Otherwise, the Beta-Poission model will be used.
beta
number (default:
0.4)
The splicing rate of each gene in the kinetic model.
d
number (default:
1)
The degradation rate of each gene in the kinetic model.
num.cycles
number (default:
3)
The number of cycles run before sampling the gene expression of a cell.
cycle.len
number (default:
1)
In velocity mode, a multiplier for the cell cycle length. It is multiplied by the expected time to transition from k_on to k_off and back to form the the length of a cycle.
Options: Simulation - Spatial Cell-Cell Interaction
The simulation of cell-cell interaction can be enabled by passing a list as the cci option.
In this list, you can specify the following options:
grid.size
integer
Manually specify the width and height of the grid.
layout
“enhanced”, “layers”, “islands”, or a function (default:
"enhanced")
Specify the layout of the cell types.
scMultiSim provides three built-in layouts: "enhanced", "layers", and "islands".
If set to "islands", you can specify which cell types are the islands, e.g. "islands:1,2".
If using a custom function, it should take two arguments: function (grid_size, cell_types)
- grid_size: (integer) The width and height of the grid.
- cell_types: (integer vector) Each cell’s cell type.
It should return a n_cell x 2 matrix, where each row is the x and y coordinates of a cell.
step.size
number
If using continuous population, use this step size to further divide the
cell types on the tree.
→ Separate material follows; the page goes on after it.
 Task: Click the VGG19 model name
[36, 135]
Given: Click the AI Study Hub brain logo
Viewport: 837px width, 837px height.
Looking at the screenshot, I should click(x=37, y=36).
For example, if the tree only has one branch a -> b
and the branch length is 1 while the step size is 0.34, there will be totally three cell types: a_b_1, a_b_2, a_b_3.
params
data.frame
The spatial effect between a ligand and a receptor gene.
It should be a data frame similar to the GRN parameter, i.e. with columns receptor, ligand, and effect.
Example:
cci = list(
params = data.frame(
target = c(2, 6, 10, 8, 20, 30),
regulator = c(101, 102, 103, 104, 105, 106),
effect = 20
)
)
cell.type.interaction
“random” or a matrix
Specify which cell types can communicate using which ligand-receptor pair.
It should be a 3d n_cell_types x n_cell_types x n_ligand_pair numeric matrix.
The value at (i, j, k) is 1 if there exist CCI of LR-pair k between cell type i and cell type j.
This matrix can be generated using the cci_cell_type_params() function.
It can fill the matrix randomly, or return an empty matrix for you to fill manually.
If you want to fill it randomly, you can simply supply "random" for this option.
cell.type.lr.pairs
integer vector
If cell.type.interaction is "random", specify how many LR pairs should be enabled between each cell type pair.
Should be a range, e.g. 4:6. The actual number of LR pairs will be uniformly sampled from this range.
max.neighbors
integer
The number of interacting cells for each cell. If the cell’s available neighbor count is not large enough, the actual interacting cells may be smaller than this value.
radius
number (default:
1), or “gaussian:sigma”
Which cells should be considered as neighbors. The interacting cells are those within these neighbors.
When it is a number, it controls the maximum distance between two cells for them to interact.
When it is a string, it should be in the format gaussian:sigma, for example, gaussian:1.2.
In this case, the probability of two cells interacting is proportional to the distance with a Gaussian kernel applied.
start.layer
integer
From which layer (time step) the simulation should start.
If set to 1, the simulation will start with one cell in the grid and add one more cell in each following layer.
If set to num_cells, the simulation will start from all cells available in the grid
and only continues for a few static layers, which will greatly speed up the simulation.